Obviously, not your usual softcore romp, and a rather more interesting storyline than most of D’Amato’s Black Emanuelle series. The characters are still utterly without affect, which casts a vaguely surreal miasma over the proceedings. The sex scenes are pretty risible, but the film actually becomes quite watchable despite these scenes being its primary reason for being. D’Amato’s heightened interest turns up in the editing, in the careful creation of atmosphere, and most of all in the no-punches-pulled working out of the film’s ideas. Papaya raises, if rather clumsily, some hard questions about the nature of exoticism and the justifications for violence. Believe it or not, this is one to think about and discuss.

A few years ago, I had the pleasure of reviewing Larry Fessenden’s Wendigo for this site. Recently out on DVD is his much belated follow-up, The Last Winter (not to be confused with the Canadian coming-of-age tale of the same name). I’m happy to report that the skill Fessenden showed in Wendigo is very much on display in his new feature.

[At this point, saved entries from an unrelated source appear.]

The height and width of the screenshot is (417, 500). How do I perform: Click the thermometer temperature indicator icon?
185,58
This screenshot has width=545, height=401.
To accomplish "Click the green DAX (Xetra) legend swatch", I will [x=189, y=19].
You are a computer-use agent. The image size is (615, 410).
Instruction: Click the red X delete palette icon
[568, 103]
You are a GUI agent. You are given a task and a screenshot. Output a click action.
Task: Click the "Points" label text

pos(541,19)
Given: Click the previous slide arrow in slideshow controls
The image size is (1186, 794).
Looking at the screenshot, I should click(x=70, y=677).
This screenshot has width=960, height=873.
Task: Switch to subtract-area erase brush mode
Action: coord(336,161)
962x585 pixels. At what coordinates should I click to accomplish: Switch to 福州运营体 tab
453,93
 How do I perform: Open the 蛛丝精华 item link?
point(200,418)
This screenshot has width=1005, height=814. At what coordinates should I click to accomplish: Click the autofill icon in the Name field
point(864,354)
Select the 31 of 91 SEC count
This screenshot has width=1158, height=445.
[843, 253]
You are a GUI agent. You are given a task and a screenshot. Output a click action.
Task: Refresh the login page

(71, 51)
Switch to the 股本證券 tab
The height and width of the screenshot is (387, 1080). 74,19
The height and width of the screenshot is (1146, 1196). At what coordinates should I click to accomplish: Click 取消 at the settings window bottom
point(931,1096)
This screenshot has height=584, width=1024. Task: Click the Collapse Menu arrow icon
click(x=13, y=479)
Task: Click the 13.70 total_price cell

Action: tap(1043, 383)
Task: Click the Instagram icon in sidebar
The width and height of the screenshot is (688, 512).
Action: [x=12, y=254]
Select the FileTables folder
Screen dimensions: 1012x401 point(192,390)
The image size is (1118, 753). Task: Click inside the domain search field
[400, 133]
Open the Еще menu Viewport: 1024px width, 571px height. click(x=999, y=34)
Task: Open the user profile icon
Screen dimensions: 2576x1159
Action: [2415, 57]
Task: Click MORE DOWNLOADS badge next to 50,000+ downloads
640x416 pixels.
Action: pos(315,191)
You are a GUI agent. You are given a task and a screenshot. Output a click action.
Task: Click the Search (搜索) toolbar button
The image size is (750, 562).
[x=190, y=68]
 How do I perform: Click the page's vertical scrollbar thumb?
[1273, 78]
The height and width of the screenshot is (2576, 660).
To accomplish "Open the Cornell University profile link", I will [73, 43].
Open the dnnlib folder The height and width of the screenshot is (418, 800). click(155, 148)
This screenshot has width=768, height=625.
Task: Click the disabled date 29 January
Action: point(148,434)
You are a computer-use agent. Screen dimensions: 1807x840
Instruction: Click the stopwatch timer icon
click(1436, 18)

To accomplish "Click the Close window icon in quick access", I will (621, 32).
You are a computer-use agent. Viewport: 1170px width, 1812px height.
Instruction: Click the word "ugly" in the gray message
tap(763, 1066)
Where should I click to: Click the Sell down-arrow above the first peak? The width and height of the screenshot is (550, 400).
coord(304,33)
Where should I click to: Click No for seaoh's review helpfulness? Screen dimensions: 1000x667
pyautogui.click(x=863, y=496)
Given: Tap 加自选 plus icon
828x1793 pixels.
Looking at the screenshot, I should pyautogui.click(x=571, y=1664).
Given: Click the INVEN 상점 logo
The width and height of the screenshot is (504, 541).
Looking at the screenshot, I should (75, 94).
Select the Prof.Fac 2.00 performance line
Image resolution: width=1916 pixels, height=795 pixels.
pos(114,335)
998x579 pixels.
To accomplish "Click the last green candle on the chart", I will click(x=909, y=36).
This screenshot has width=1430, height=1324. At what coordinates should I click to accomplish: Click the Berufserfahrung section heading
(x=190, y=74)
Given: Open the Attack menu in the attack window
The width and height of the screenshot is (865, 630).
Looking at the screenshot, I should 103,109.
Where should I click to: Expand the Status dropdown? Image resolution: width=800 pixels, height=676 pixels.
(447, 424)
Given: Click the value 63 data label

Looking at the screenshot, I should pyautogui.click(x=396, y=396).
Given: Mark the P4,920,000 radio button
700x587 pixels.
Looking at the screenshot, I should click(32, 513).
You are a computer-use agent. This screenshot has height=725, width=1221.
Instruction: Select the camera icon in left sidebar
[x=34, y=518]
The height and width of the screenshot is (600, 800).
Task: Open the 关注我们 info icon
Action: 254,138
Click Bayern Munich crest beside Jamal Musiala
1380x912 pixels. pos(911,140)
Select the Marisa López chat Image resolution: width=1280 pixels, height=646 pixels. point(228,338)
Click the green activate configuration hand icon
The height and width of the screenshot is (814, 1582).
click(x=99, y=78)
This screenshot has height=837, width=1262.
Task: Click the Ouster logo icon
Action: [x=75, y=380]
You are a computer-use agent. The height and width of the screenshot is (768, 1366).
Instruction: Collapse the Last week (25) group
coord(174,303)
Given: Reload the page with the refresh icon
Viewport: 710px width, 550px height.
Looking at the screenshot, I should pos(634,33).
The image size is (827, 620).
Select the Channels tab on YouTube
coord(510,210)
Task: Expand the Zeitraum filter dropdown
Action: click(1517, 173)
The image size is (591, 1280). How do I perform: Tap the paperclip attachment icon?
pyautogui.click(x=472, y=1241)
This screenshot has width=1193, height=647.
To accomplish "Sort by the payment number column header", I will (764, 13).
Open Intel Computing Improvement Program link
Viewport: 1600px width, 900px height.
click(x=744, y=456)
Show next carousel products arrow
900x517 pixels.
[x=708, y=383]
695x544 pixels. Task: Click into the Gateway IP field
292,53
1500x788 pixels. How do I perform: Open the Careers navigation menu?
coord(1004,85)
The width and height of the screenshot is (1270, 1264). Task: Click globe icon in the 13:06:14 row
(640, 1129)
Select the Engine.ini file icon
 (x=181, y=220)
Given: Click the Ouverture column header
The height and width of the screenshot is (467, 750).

Ron Perlman headlines as Ed Pollack, the company man whose job it is to make an oil-drilling project in northern Alaska a reality. His potential nemesis at the camp is James Hoffman (James LeGros), an environmental activist the company hired in an obvious stab at green credibility. Hoffman is concerned not just with what the drilling is likely to do to the pristine landscape, but also with issues already happening. The permafrost is melting and it’s raining in the Arctic in February, for instance. These are all serious problems, but then it appears that the melting land has unleashed something evil, and the team at the camp begin to die one by one.